◆ Obiettivo dell'esercizio:
Estrai dal testo sugli allevamenti intensivi il passo che comincia con le parole "I maschi, destinati" e si chiude dopo le parole "in una tortura.", riportandolo senza alcuna modifica.

━━ Brano da leggere

Negli allevamenti intensivi il ruolo delle mamme è però completamente annullato. Mucche, scrofe, galline, coniglie diventano fabbriche di cuccioli, latte e uova. In quest’ottica è chiaro che il tempo che passano con i loro piccoli è solo un ritardo all’inseminazione artificiale successiva, uno spreco che si cerca di ridurre al minimo.

Mucche maltrattate e vitelli senza latte

Negli allevamenti intensivi le mucche vengono inseminate artificialmente affinché possano produrre latte in abbondanza: fino a 30 litri al giorno, con due mungiture quotidiane per 300 giorni all’anno.

Pochi minuti dopo il parto, le mucche vengono separate dai loro vitellini tra muggiti disperati. I neonati vengono trasportati verso le gabbie, senza mai conoscere le cure delle loro mamme, e rimarranno soli per alcune settimane prima di essere trasferiti in allevamenti per l’ingrasso o per diventare anche loro mucche da latte.

I maschi, destinati a diventare carne bianca “di vitella”, non conosceranno mai il sapore del latte che le loro mamme producono per loro. Per rendere la carne bianca, i vitellini vengono infatti resi anemici e nutriti con un surrogato.

Scrofe impotenti e cuccioli denutriti

Le scrofe vengono separate dai propri piccoli a soli 20-30 giorni dalla loro nascita, nonostante in natura lo svezzamento duri circa 4 mesi. Il periodo che trascorrono insieme ai cuccioli dovrebbe essere una consolazione, ma è invece trasformato in una tortura.

Negli allevamenti intensivi le scrofe vengono fecondate artificialmente passando da un ciclo di gravidanza all’altro senza sosta. La monta naturale è una perdita di tempo e quindi di profitto, perciò vengono considerate macchine a tutti gli effetti.

Le madri sono tenute all’interno di gabbie da cui i suinetti possono entrare e uscire, ma che ai maiali adulti non consentono nemmeno di girarsi. Accade spesso quindi che i cuccioli muoiano proprio perché le mamme finiscono per schiacciarli senza volerlo.

━━━━
━━ Dati registrati

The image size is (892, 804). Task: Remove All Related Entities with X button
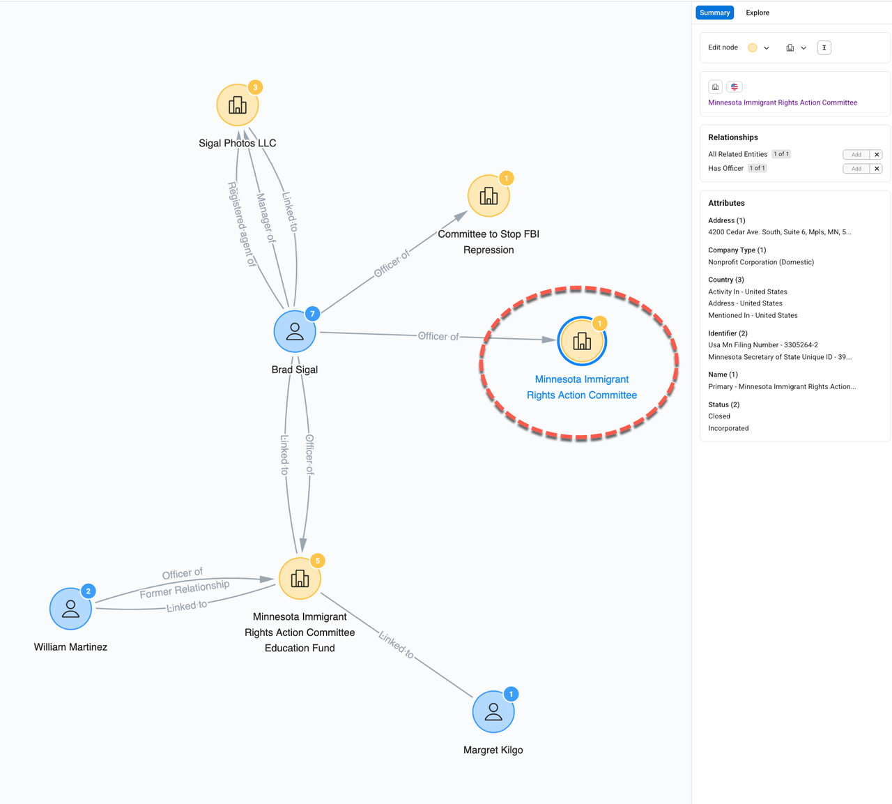877,155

━━━━

◆ Risultato dell'esercizio:
I maschi, destinati a diventare carne bianca “di vitella”, non conosceranno mai il sapore del latte che le loro mamme producono per loro. Per rendere la carne bianca, i vitellini vengono infatti resi anemici e nutriti con un surrogato.

Scrofe impotenti e cuccioli denutriti

Le scrofe vengono separate dai propri piccoli a soli 20-30 giorni dalla loro nascita, nonostante in natura lo svezzamento duri circa 4 mesi. Il periodo che trascorrono insieme ai cuccioli dovrebbe essere una consolazione, ma è invece trasformato in una tortura.